Geleceğin dünyasını güzelleştirmek önce bizlerin, sonra gençlerin ve çocuklarımızın elinde . O yüzden önce bizler gençlere örnek olarak, sonra gençlerde çocuklara güzel örnek olarak geleceğimizi güzelleştirirsek , güzelleşen bir hayattan hep zevk alırız.

GELECEĞİN DÜNYASINDA İNSANLAR

Geleceğin dünyasında insanlar iyimser iseler mutlu, kötümser iseler mutsuz olurlar. Sadece gelecekte değil , her zaman iyimserler kısa vadede olmasa bile uzun vadede kazançlı çıkarlar. Çocuklarının güzel şeyler başaracağına inanan, onlara sevgisini artırarak veren, onlara değerli insan olduklarını hissettiren , onları uyaran ama kırmadan güzellikle uyaran anne ve babalar ile iş yerinde arkadaşlarını ön yargısız olarak değerlendiren ve seven, siyasetin kısır dünyasından başka şeylerde konuşmasını bilen ve konuşması ve yazması düzgün olan insanlar her zaman gelecekte hem maddi hem de manevi tatmin sağlayacaklardır.Çünkü, geleceğe geçmişteki hatalarından sıyrılarak bakanlar , gelecekten her zaman umutlu olacaklardır. Atalarımız bile “ Umut fakirin ekmeği, ye Memet ye “ diyerek umutlu olmanın ne kadar güzel olduğuna esprili bir yaklaşım getirmişlerdir.
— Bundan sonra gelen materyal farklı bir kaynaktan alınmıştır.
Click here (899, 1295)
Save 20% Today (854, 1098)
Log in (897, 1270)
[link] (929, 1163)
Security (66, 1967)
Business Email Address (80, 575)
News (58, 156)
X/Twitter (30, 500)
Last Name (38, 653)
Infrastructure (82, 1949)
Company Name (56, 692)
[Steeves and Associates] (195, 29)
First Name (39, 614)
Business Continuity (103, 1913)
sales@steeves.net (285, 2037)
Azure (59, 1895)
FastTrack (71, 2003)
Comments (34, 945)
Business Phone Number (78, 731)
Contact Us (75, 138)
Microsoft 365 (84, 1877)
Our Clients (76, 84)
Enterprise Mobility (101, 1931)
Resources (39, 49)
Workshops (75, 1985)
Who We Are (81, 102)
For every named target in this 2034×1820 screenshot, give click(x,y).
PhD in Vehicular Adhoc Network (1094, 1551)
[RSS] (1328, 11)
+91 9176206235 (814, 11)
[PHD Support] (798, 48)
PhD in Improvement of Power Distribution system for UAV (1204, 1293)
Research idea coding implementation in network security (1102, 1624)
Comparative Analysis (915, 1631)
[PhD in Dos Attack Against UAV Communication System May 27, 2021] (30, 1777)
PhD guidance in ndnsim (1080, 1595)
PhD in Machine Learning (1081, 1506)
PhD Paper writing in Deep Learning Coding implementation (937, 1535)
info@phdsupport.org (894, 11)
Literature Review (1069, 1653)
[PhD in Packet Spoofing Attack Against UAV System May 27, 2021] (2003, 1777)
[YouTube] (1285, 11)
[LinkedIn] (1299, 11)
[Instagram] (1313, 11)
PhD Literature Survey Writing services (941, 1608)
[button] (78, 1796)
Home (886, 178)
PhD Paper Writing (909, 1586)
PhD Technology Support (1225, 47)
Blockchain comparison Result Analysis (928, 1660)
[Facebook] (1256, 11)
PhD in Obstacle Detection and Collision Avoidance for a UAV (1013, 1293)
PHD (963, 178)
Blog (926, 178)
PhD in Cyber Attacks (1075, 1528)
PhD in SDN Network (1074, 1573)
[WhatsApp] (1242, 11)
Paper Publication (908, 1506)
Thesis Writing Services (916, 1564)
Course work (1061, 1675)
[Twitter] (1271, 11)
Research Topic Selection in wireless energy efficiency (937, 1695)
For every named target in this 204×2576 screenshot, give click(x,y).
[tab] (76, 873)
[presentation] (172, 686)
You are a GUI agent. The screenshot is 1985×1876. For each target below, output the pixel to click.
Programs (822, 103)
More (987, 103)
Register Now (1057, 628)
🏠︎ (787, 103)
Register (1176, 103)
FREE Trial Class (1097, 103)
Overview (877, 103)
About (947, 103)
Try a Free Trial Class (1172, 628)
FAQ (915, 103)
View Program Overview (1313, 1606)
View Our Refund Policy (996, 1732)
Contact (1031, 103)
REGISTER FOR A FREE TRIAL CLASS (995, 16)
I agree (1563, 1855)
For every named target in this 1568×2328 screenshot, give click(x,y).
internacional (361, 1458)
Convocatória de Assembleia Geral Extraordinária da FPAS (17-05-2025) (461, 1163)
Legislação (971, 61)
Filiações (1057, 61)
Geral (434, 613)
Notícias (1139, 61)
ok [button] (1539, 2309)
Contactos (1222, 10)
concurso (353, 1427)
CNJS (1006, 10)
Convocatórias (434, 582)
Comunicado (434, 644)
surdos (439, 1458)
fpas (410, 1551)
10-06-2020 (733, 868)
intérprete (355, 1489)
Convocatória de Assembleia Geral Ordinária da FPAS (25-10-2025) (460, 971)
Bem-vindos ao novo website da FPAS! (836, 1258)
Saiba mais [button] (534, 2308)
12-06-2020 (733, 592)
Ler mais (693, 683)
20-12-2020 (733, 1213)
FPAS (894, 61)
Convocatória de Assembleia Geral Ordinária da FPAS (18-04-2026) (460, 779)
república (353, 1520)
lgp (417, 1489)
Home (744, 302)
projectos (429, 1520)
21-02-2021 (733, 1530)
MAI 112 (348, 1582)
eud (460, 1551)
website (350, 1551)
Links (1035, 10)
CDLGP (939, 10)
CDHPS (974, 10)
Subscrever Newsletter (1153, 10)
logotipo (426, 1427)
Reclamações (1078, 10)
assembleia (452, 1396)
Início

Geleceğimizi tamamen bizler kontrol edemesek bile , düşüncemiz ile sevgimizi ve kendimize olan inancımız ile başkalarına duyacağımız güven ve sevgi artarsa hayat , daha doğrusu gelecek bizlere geçmişten daha güzellikler verecektir. Ama umut ile dolu olmak zor ancak zevkli bir süreçtir. Geçmişe değil de geleceğe bakanlar , gelişerek yaşayanlar her zaman umut ile dolarlar. Geleceğin dünyasına olumlu bakarsak ve umut ile dolu olursak önce ailemizi sonra çevremizi olumlu yönde etkileriz. Unutmamak lazım ki büyük fikirler, olumlu düşünceler ve güzel duygular hep bir kişiden çıkarak dünyaya yayıldılar. Bunu unutmazsak hayat güzel olur bize de.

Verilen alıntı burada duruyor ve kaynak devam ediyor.